これによってどの様な問題が起こるかというと、例えば平均寿命を寿命と定義した場合、
もし平均寿命分生きた人がいたとすると、その人のこれから生きる分の寿命はどうなるのかという
問題が生じてしまいます。もちろん日本ではその後の寿命が1年であろうと10年であろうと
寿命がある限りその尊厳を保障するのが普通ですから、
この様にある時期を寿命と考えて当てはめていく考え方は少なくとも日本にはそぐわないと思います。

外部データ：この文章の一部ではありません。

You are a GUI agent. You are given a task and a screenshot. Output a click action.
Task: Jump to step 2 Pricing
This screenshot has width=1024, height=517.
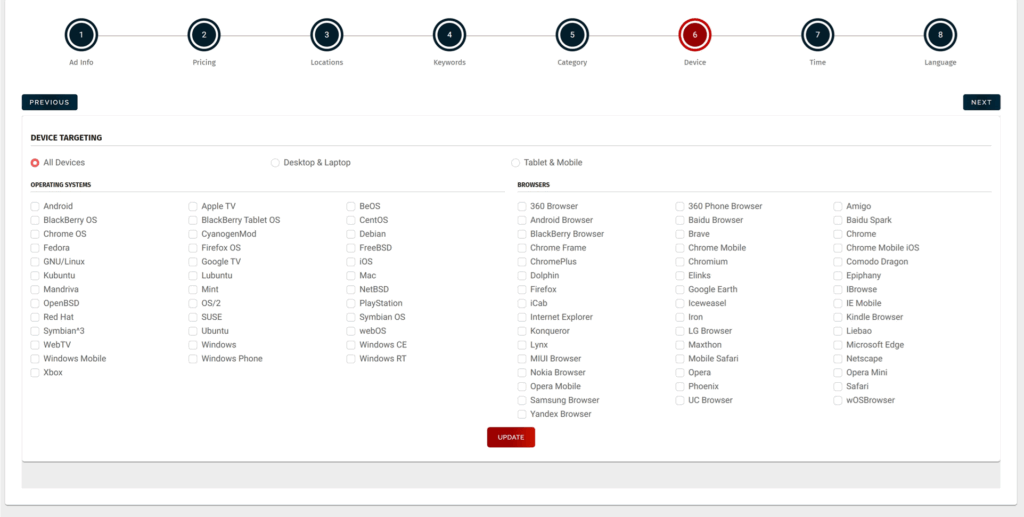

では、日本ではどうなるかとという事を考えてみましたが、
日本の場合は死後評価以外は出来ないと思います。
死因が大きな問題になるという事ですね。

msg1470で損失余命の定義をされておられますので引用させて頂きますが、

>「損失余命を簡単に定義すると、そのことがなければまっとうしたであろう寿命が
  どの程度短くなってしまったのか、その時間ということになります」。

寿命が来れば人は死にますが、寿命による死因も色々あります。
つまり「その事」と寿命による死因とを区別しないと損失余命の判定は出来ないということです。
例に上げて頂いた、「老衰」による死と「交通事故」による死、「がん」と「労働災害」による死、
二つを評価すると、「がん」「老衰」が寿命である可能性があるのに対し、
交通事故、労災は人災である可能性が高い、
従って人災の場合に対してのみ、損失余命が当てはまるという事です。

老齢になれば寿命が死因になる場合もある、
しかし若いうちに老衰で死ぬ事は、特殊な病気の場合を除いて全くない、
死因の多くは天災などの場合を除いて人為的な影響が大半を占める訳ですから、
損失余命の評価には上記の例のように、死因が人為的なものかどうかが非常に重要になるでしょう。
ですから先に損失余命からリスクを評価するのではなく
死因が何かを評価してから損失余命の話が出てくる事になると思います。
どこかに生前評価の話が出てきましたが、この事から見るに生前評価は日本では無理な気がします。